The number of insolvency-related activities in Scotland has reached its highest level this year, according to new research from R3, the insolvency and restructuring trade body. Its analysis shows there were 122 Company insolvencies in Scotland last month.
Scotland saw the highest monthly rise in insolvency-related activity in the UK in April. Insolvency-related activity in Scotland was up year-on-year too, with April 2023’s figures 32.6% higher than those in April 2022.
Craig Allison, senior manager in Wylie & Bisset’s insolvency team, said: “What we’re seeing is profitable businesses, which suffered financially during the coronavirus pandemic, now being squeezed by a cost-of-living crisis.
“In scenarios like this many directors are using insolvency processes as a means to restructure their businesses which, if done properly, can save jobs and bolster the economy.”
According to Mr Allison, Scotland is seeing a slow, albeit choppy, increase in the number of corporate insolvencies, but not on the scale originally anticipated.
“That slow increase could be down to a number of factors – credit still seems to be readily available, so there’s potentially still a bit of robbing Peter to pay Paul as directors try to keep their companies afloat,” he said.
“HMRC pressure seems to be a precursor for a rise in insolvency and, up until the end of last year, HMRC has been fairly quiet when it comes to petitions for winding up (liquidation).

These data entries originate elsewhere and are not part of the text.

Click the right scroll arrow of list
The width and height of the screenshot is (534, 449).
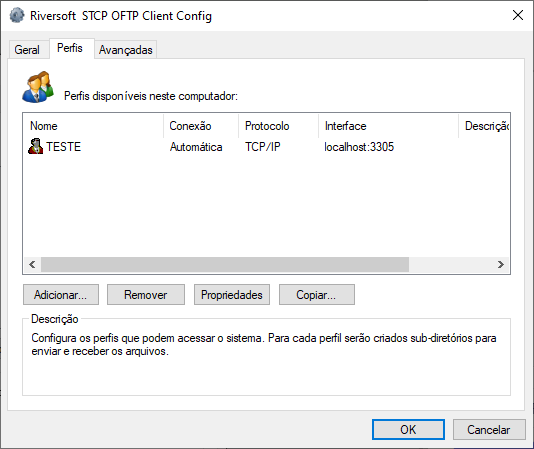click(x=501, y=264)
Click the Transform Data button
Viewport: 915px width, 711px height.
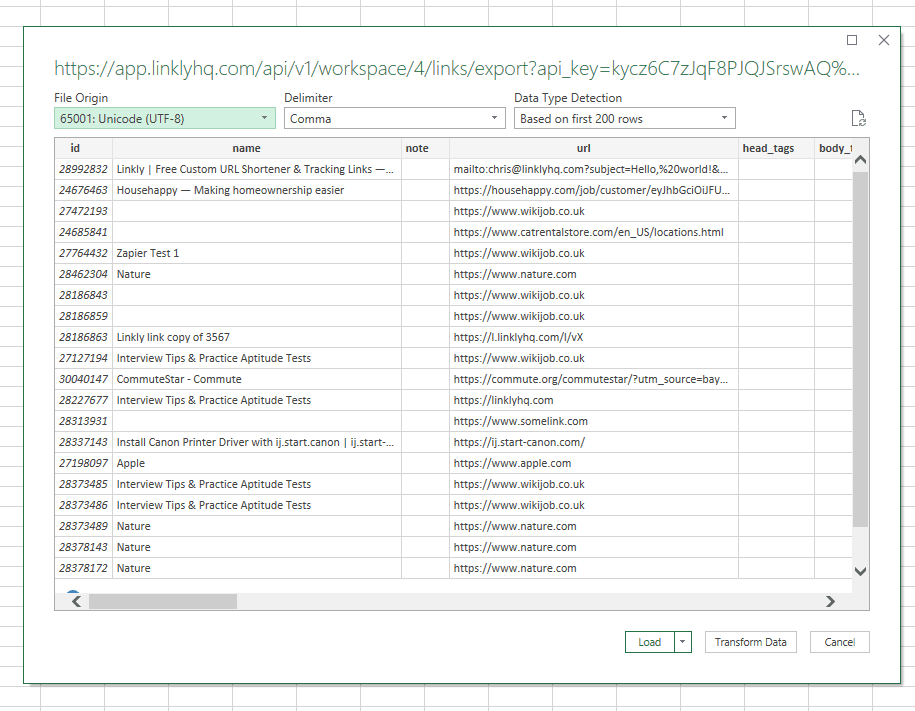tap(750, 641)
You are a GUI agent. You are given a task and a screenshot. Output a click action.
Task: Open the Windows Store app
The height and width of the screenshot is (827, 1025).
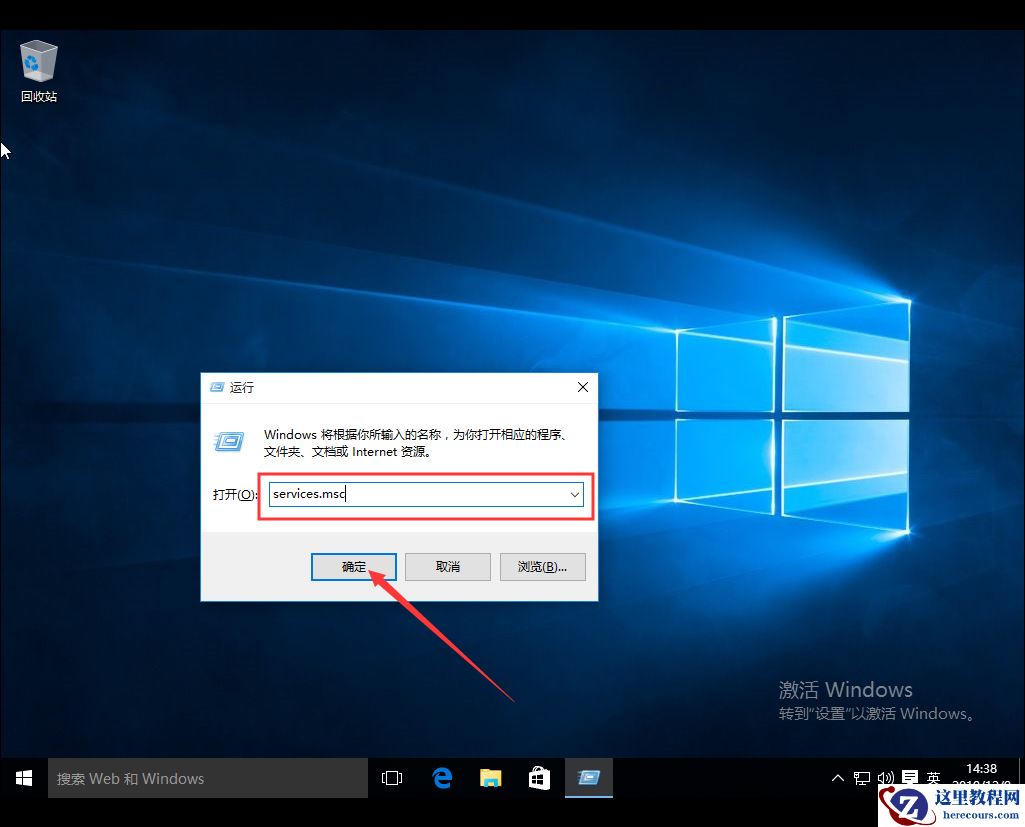[539, 777]
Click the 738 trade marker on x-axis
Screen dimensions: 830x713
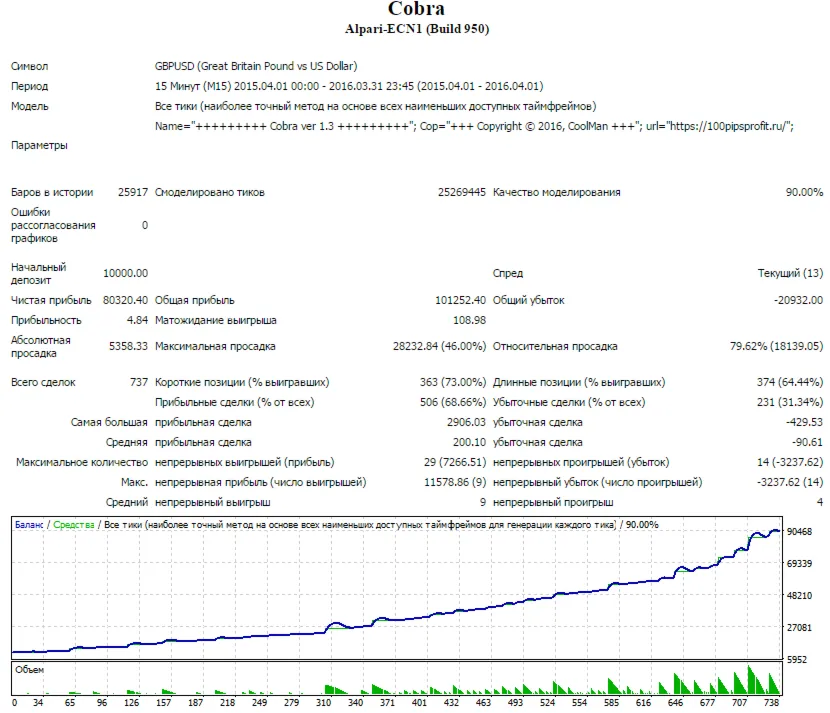click(x=771, y=702)
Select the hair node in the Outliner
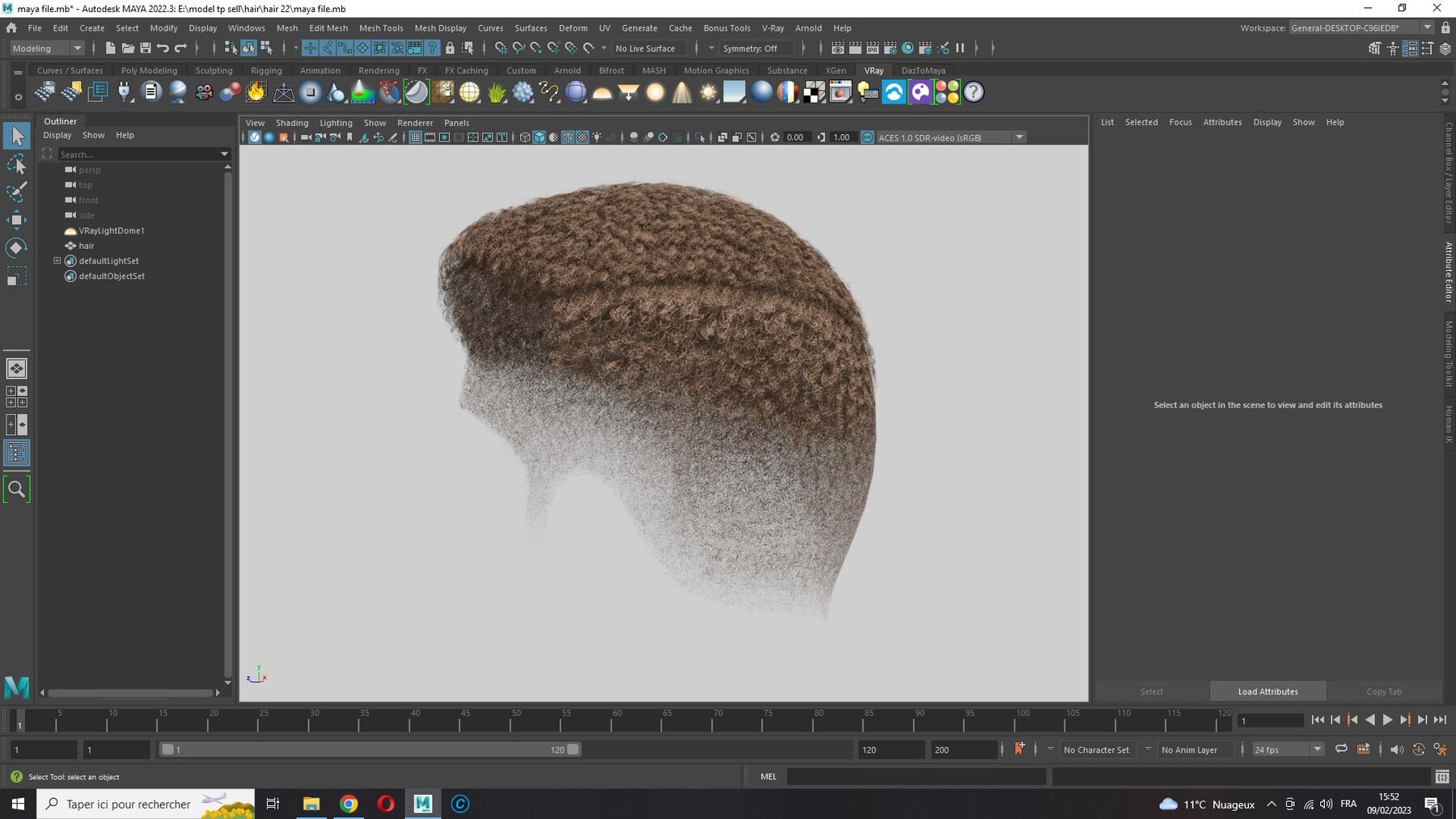The height and width of the screenshot is (819, 1456). (x=87, y=246)
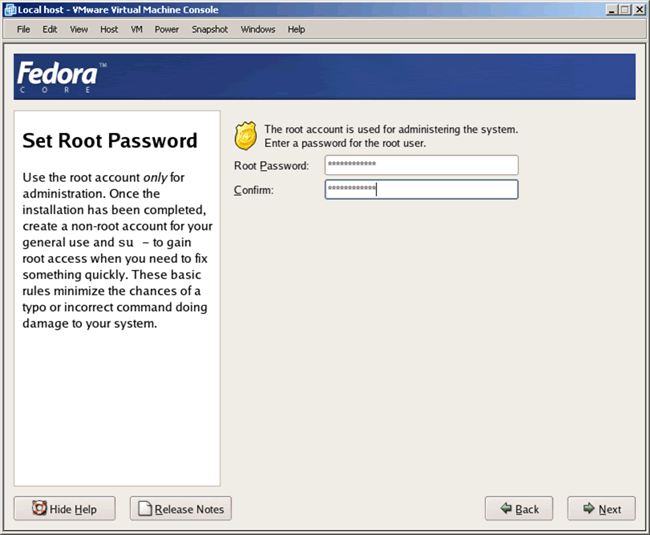650x535 pixels.
Task: Click into the Confirm password field
Action: point(421,189)
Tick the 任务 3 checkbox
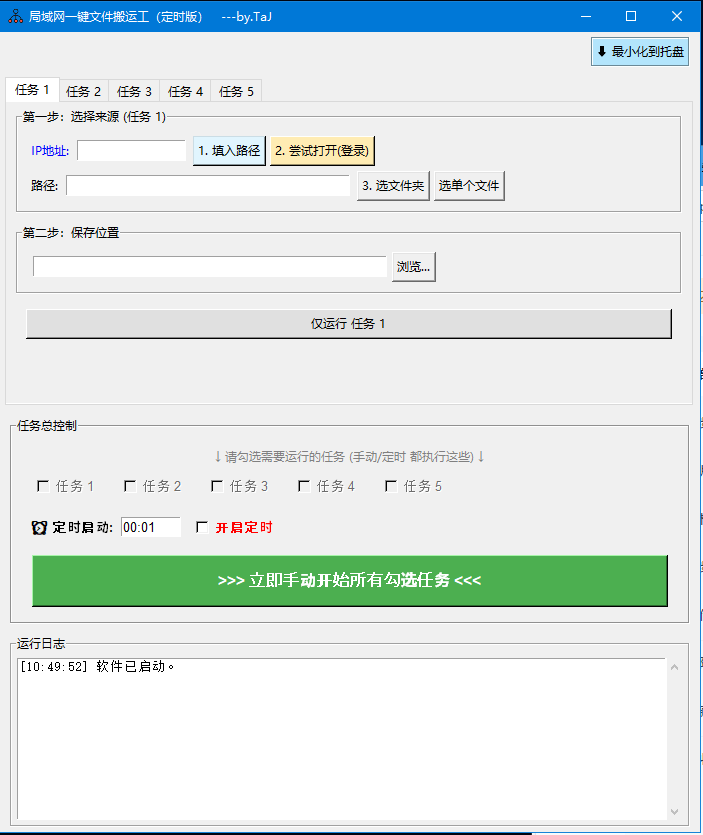Image resolution: width=703 pixels, height=835 pixels. [217, 487]
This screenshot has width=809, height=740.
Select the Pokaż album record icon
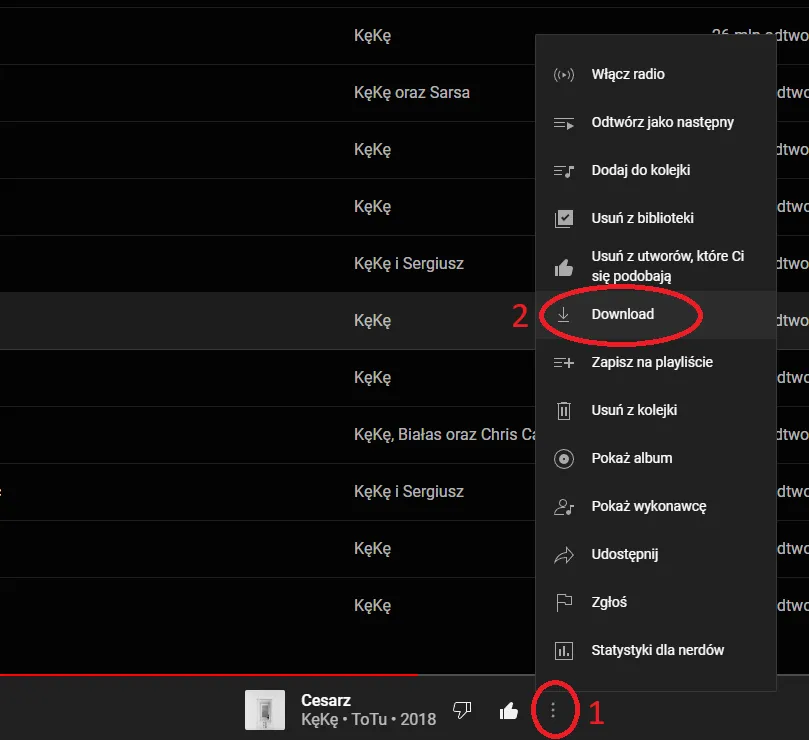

“However, since then, there has been a flurry of HMRC activity, so it makes sense that insolvency numbers are up, whether that be HMRC being directly responsible, or by directors seeking to take control of the situation and out of creditor’s hands.”
Wylie & Bisset’s advice to anyone worried about their business finances is to seek professional advice from a qualified source at the earliest opportunity.